Americans are also unwilling to see a rise in unemployment (perhaps a result of higher interest rates) if it would mean curbing inflation.

In the late 1970s, when the country was facing high inflation, the CBS News poll asked about the idea of ​​government price controls. So we’ve now asked a similar question – and found that most would support the (very hypothetical) idea.

A large number of Democrats support price controls, and although the party is publicly associated with a more free-market approach, more than half of Republicans also support it.

What does this mean for the White House?

Most Americans believe that a president can control inflation.

To a certain extent, many people thought so when similar questions were asked in the 1970s and 1980s. Given the complexity of the global economy – and the fact that people understand multiple reasons for inflation – they may or may not accurately assess the power of the office. Either way, as long as inflation is high, this could be a reason why President Biden continues to get poor marks for his handling of it.

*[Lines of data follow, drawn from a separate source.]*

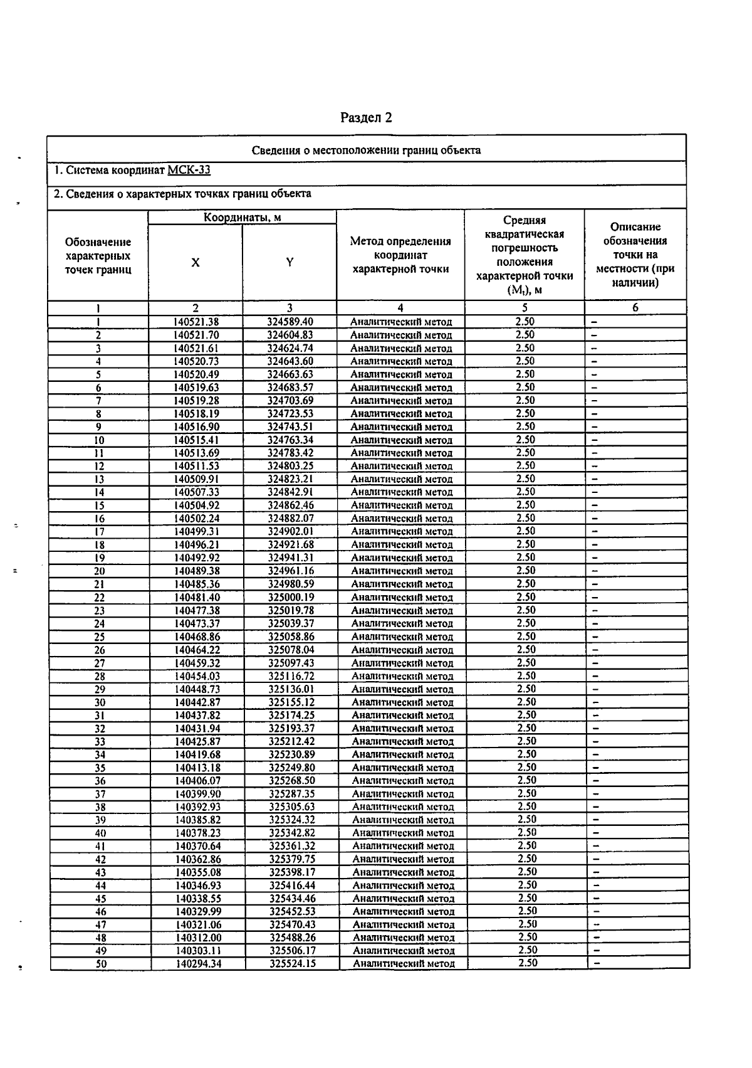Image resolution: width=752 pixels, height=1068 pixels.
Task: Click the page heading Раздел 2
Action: tap(366, 118)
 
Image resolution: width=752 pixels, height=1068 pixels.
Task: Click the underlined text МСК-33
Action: tap(189, 171)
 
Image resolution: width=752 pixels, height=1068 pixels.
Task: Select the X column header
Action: tap(196, 263)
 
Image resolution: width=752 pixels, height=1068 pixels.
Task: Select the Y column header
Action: tap(290, 263)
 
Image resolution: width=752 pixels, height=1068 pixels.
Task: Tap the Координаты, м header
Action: tap(242, 218)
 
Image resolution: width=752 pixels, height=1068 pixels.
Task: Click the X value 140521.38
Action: tap(196, 322)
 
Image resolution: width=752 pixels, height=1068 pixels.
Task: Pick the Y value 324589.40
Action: tap(290, 322)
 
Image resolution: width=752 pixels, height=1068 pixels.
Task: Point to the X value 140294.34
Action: tap(198, 964)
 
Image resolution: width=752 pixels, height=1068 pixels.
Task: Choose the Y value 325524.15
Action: tap(293, 964)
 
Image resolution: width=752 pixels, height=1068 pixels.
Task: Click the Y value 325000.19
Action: tap(291, 598)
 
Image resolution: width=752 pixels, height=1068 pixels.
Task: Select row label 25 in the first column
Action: tap(100, 637)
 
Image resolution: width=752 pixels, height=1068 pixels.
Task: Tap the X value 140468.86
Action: tap(197, 637)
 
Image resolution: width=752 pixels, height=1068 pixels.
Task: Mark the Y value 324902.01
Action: tap(291, 532)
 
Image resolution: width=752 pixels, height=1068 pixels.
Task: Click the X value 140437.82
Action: tap(197, 716)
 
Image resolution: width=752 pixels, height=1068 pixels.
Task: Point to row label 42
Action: tap(100, 860)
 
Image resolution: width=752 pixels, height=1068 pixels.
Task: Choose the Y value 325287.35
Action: tap(292, 794)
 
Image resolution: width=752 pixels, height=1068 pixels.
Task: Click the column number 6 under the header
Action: tap(635, 308)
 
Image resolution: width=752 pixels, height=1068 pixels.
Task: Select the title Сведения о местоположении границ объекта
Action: tap(366, 151)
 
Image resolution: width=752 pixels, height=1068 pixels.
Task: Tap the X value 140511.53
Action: tap(197, 466)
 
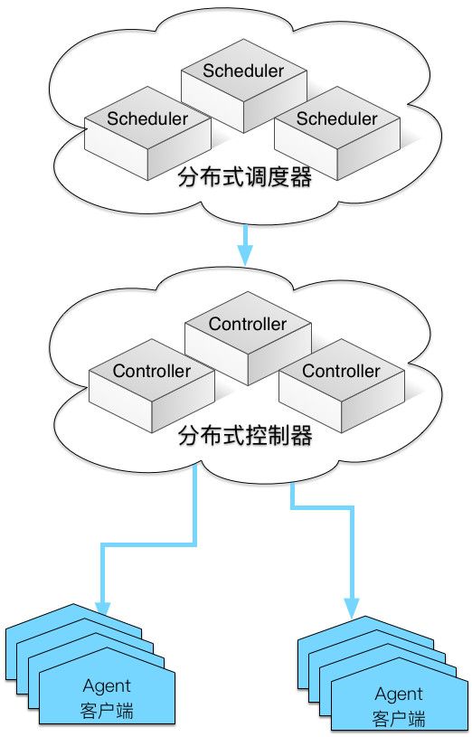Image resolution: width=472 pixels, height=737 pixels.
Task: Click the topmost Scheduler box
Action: [244, 86]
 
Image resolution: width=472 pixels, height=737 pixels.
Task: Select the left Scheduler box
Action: [147, 134]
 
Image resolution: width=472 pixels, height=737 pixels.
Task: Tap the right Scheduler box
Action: [337, 134]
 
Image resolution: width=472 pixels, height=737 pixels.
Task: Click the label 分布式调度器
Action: [244, 178]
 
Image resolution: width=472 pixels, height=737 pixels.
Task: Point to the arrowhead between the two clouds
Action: [245, 255]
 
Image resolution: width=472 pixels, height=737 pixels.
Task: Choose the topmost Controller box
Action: [249, 339]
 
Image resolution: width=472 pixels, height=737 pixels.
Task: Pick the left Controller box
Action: [152, 386]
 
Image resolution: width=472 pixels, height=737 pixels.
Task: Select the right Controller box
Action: [342, 386]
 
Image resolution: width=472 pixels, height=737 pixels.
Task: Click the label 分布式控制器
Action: [245, 436]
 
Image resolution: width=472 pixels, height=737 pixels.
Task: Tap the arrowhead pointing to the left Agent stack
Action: [102, 608]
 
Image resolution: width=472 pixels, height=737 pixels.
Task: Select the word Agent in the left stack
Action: [107, 686]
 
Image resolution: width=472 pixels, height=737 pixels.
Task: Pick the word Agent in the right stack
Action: [399, 694]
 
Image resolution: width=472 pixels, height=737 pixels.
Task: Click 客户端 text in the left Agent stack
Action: [107, 710]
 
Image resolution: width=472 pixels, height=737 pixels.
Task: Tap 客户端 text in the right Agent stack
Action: [399, 719]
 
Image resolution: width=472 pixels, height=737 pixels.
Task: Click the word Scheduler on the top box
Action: [243, 71]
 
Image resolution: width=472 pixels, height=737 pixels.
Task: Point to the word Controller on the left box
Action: [152, 371]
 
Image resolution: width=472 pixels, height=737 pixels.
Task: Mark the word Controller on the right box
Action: [341, 371]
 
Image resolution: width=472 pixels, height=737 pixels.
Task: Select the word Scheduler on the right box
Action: [336, 118]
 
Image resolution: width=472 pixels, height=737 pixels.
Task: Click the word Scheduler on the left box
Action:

People don’t blame themselves for inflation in the form of “higher consumer demand.” Their main causes lie further afield, namely international factors, suspicion of excessive corporate prices and government spending.

Inflation remains the main reason people say they feel the economy is bad when in fact they do. Overall, views on the economy are still broadly negative (though much of this is also due to partisanship) and are closer to levels seen this spring than this fall. The pattern this year was that the “poor” number hovered in the low to mid 60s; may reflect some ongoing uncertainty about the overall outlook.

Biden’s handling of inflation still faces widespread opposition, and Americans are still more inclined to believe that his administration’s actions have caused inflation to increase, not decrease.

The Biden administration often boasts about its legislative record on the economy, but Americans’ assessments of things like the Build Back Better Act and the Inflation Reduction Act are mixed. Many, including in the president’s party, say they haven’t heard enough from them, at least not by name.

This CBS News/YouGov poll was conducted with a nationally representative sample of 2,144 U.S. adults surveyed between December 6 and December 8, 2023. The sample was based on the US Census American Community Survey and weighted by gender, age, race and education, as well as current population survey and past voting. The margin of error is ±2.8 points.

In the 1979 and 2017 CBS News survey, interviews with respondents were conducted by telephone using RDD samples. The most important problem item from 1979 was coded from open answers.